21. Через полгода
На Васильевском острове знакомая нам гостиная Ливанова представляла далеко не прежнее убранство: в обоих передних углах ее стояли киоты с дорогими образами. Образ Спасителя с пронзенною стрелками головой тоже был тут. Перед обоими киотами корели лампады. В комнате, сильно натопленной, вместо прежнего приятного запаха духами, пахло лекарствами. Сам Евсевий Осипович, худой, как мертвец, совсем плешивый, но еще с сверкающими глазами, лежал на постели под пуховым одеялом. У кровати его сидела, в черном платье и с заплаканными глазами, Евпраксия. Около года уже старик был тяжко болен; ни от трудностей и невзгод житейских, ни от коварства и изменчивости людей никогда Ливанов не поникал гордою головой своей; он знал, что он все поборет и над всем восторжествует умом своим. Но чего не сделала вся жизнь, то сделал страх смерти. Евсевий Осипович смирился духом; прежнее его мистическое направление приняло чисто религиозный характер; он сделался кроток со всеми в обращении, строил на свой счет больницу, рассылал деньги по бедным церквам, ко всем родным своим написал исполненные любви и покаяния письма, в том числе и Бакланову, который сейчас же приехал к нему и привез жену. Больной старик с первого же разу заинтересовал Евпраксию; он так умно и красно говорил о разных религиозных предметах. Евсевий Осипович, в свою очередь, заметив в племяннице настроение, схожее с своим, с удовольствием взялся ее довоспитывать: он все еще любил, хотя бы то и на самых чистых основаниях, сближаться с женщинами. Евпраксия стала к нему заезжать раза по два в неделю: во-первых, чтобы посетить его, как больного, а во-вторых, чтоб и побеседовать с ним. В настоящее свидание, несмотря на заметную слабость, Евсевий Осипович говорил очень много и красноречиво.

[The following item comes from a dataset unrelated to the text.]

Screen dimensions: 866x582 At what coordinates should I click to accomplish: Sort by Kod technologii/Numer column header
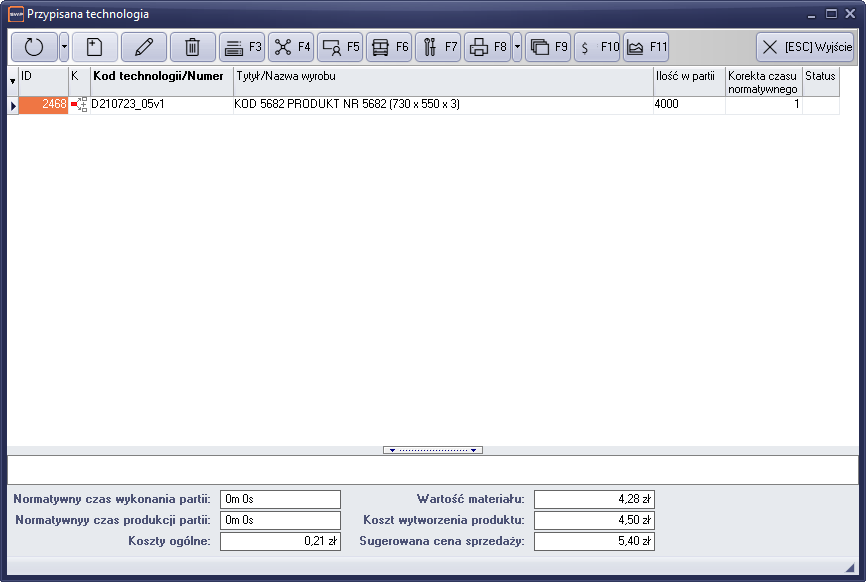(160, 76)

-- Мирной и скорой кончины мне Бог не пошлет! -- пояснял он: -- я очень много грешил мыслями и делом, но ты чиста и невинна...
-- Я ни в чем не виновата, -- подтврдила и Евпраксия.
-- Ты только искупительная жертва вашего рода, -- продолжал старик: -- род ваш умный, честный, но жестокий: прапрадед твой был наказан дьяком в пытной палате... Дед твой в двенадцатом году, на моих глазах... я еще молодым человеком был... настиг отряд французов; те укрылись было с лошадьми в церковь деревянную и потом сдавались, просили пощады, но он не послушался и всех их сжег за оскорбление храма.
Выражение лица Евпраксии как бы говорило, что дед хорошо сделал, что сжег.
-- Я для себя ничего уж не желаю и не прошу, и молюсь только за детей.
-- И молись больше!.. Молитва -- великое дело... молитва разрушает и созидает города и повелевает стихиями; когда на Устюг шла каменная туча, весь народ по церквам молился и коленопреклонствовал, ничто не отвращало гнева Божья; но стал молиться преподобный Прокопий, растерзал на себе ризы, всплакал кровавыми молитвенными слезами, Бог его услышал...
Евпраксия слушала; она и сама в это время вряд ли не шептала про себя молитвы.
-- Я к вам дня через два опять заеду, -- сказала она и встала, заметив, что старик сильно утомился, так что у него лицо как бы несколько перекосилось и голова склонилась на подушку.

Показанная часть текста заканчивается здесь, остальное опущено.